Writing for Bloomberg View on Thursday the 19th of October, the renowned legal scholar Cass Sunstein argues that alleged Russian meddling in the US election, President Donald Trump’s rabble-rousing, and Bernie Sanders’ political rhetoric are all examples of the “Marxist” strategy of stirring social unrest by “heightening the contradictions.” Sunstein’s contention is that any form of fomenting discontent, be it via fake news, scapegoating, or pointing out glaring socio-economic disparities entails the adoption and use of “Marxist strategies” that are ultimately “dangerous to the American people.” It is difficult to know where to begin with this ridiculous claim.

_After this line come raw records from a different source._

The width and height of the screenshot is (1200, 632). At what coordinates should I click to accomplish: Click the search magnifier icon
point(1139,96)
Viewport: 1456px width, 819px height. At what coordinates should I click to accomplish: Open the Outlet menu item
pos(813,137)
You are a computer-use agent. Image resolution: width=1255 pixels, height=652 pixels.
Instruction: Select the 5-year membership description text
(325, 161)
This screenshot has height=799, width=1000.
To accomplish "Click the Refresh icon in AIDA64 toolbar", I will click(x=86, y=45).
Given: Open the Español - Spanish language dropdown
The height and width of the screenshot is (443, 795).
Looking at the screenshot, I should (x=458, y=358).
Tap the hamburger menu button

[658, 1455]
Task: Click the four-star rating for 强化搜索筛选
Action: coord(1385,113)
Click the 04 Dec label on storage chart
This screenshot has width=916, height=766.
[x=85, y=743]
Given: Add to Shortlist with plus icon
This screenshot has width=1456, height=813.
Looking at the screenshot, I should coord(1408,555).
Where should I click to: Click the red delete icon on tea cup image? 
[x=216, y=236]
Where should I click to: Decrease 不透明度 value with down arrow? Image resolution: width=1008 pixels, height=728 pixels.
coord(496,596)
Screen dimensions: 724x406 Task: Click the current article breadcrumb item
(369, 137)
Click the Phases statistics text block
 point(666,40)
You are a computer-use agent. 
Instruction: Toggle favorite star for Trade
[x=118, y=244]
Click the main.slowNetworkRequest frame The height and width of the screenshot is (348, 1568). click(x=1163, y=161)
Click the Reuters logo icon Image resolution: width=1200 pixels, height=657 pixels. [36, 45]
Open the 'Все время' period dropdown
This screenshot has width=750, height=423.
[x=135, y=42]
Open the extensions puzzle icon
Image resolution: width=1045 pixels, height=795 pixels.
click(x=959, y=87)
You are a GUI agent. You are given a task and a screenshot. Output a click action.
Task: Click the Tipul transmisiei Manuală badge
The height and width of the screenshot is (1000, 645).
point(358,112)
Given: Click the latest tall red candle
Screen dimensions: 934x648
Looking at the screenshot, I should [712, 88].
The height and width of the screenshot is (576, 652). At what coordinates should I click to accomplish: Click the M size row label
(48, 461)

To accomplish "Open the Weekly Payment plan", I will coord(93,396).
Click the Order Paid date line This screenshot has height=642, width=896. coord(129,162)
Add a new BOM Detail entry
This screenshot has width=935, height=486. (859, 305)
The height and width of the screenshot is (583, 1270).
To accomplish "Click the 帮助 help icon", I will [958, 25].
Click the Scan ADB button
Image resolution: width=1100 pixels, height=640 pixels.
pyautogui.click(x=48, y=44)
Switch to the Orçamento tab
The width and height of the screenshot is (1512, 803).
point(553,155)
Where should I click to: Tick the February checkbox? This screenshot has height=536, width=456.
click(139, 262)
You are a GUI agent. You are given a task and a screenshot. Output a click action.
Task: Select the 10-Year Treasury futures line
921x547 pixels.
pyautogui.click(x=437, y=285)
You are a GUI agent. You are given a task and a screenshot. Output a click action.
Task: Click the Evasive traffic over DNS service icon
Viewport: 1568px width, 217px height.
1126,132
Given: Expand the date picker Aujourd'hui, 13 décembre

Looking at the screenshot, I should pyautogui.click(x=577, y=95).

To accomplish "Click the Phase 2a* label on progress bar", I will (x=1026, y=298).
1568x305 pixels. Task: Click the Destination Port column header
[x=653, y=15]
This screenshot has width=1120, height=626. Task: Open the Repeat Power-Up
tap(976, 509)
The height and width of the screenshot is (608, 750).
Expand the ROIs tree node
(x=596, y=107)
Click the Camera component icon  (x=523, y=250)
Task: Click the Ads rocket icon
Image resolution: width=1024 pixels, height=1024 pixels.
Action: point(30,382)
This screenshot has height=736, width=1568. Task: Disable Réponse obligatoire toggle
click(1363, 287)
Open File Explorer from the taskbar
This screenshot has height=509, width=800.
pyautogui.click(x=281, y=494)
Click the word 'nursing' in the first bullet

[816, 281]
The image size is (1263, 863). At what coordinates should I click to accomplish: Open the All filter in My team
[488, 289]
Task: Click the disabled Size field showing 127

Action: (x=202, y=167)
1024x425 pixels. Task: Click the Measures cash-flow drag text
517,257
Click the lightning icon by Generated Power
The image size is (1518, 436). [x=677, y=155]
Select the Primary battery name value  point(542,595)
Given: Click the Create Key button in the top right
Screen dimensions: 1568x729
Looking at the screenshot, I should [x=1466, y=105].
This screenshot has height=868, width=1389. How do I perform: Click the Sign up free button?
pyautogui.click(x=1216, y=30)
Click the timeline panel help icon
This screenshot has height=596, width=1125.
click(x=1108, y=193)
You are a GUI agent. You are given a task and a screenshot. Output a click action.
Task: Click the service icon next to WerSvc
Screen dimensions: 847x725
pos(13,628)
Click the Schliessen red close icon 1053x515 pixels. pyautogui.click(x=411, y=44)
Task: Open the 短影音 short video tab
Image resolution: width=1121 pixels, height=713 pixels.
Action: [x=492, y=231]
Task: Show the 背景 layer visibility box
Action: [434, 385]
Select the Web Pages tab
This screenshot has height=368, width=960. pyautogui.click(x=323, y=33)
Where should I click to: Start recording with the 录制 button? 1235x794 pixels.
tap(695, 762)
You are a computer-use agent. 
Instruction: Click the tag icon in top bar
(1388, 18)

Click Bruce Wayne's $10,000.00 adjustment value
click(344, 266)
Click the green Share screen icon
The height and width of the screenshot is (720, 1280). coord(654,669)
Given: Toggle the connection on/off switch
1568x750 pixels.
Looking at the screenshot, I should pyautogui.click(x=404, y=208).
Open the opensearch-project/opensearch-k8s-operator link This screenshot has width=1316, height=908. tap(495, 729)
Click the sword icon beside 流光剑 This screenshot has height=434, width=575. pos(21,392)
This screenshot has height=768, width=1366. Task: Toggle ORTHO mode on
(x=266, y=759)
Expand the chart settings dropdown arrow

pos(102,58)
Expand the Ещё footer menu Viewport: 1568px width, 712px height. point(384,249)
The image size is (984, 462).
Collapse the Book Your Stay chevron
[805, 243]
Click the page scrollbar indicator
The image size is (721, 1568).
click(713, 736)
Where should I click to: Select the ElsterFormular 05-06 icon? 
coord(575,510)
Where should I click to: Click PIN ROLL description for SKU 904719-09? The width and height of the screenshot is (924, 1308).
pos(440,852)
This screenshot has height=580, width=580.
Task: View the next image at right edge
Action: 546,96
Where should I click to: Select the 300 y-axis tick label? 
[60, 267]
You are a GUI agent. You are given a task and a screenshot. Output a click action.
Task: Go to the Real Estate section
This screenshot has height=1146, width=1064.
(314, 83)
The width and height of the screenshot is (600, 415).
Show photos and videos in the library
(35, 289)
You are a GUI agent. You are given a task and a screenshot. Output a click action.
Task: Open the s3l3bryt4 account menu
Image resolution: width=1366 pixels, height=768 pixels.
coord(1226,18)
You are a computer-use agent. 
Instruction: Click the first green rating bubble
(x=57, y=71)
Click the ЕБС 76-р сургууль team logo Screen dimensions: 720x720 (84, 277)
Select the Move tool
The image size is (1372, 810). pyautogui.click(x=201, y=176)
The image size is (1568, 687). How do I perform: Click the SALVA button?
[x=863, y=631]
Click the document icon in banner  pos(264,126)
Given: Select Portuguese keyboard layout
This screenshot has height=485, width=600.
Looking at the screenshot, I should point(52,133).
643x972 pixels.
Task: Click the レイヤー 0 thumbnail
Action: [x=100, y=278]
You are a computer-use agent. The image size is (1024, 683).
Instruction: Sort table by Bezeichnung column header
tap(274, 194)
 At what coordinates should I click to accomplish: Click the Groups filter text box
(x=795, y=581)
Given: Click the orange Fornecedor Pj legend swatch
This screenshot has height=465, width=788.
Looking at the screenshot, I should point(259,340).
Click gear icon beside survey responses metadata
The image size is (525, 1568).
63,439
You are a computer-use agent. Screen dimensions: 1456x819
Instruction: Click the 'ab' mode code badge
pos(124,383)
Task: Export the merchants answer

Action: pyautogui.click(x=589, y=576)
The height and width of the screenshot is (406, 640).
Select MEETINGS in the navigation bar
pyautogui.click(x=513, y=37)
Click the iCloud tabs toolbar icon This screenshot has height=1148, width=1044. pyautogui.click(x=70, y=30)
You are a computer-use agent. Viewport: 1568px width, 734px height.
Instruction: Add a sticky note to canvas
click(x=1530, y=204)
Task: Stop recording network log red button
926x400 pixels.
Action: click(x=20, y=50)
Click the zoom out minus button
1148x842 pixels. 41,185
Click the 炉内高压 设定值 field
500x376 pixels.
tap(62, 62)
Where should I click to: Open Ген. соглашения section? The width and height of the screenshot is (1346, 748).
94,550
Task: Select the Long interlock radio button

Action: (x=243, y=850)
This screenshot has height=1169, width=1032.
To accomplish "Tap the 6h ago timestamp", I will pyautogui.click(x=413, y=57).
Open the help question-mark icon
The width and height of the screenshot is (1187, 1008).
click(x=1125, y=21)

Sunstein mentions, in his lone footnote, that his account of Marx and Lenin’s views on “heightening the contradictions” is “a brisk summary of some famously complex and ambiguous arguments.” But the problem is not that his summary is overly brisk, but that it is fundamentally inaccurate and is used as the basis for a misguided and mistaken argument. Marx believed that the contradiction between the proletarian and capitalist classes was a real one that defined modern society and that that contradiction needed to be resolved. This is in no way analogous to sowing dissent between people who say “Merry Christmas” and those who say “Happy Holidays.” The latter is an example of smoke and mirrors tactics, aimed at distracting the public from their real problems. It is therefore the opposite of the Marxist position. Sunstein completely misses this, and in the process, misses a central feature of the American Right: in many ways, a paralyzed federal branch is the best possible thing for it, as it simultaneously keeps the state from intervening on the behalf of a working class bereft of the benefits of unionization and serves as an advertisement for the wisdom of small state neoliberalism.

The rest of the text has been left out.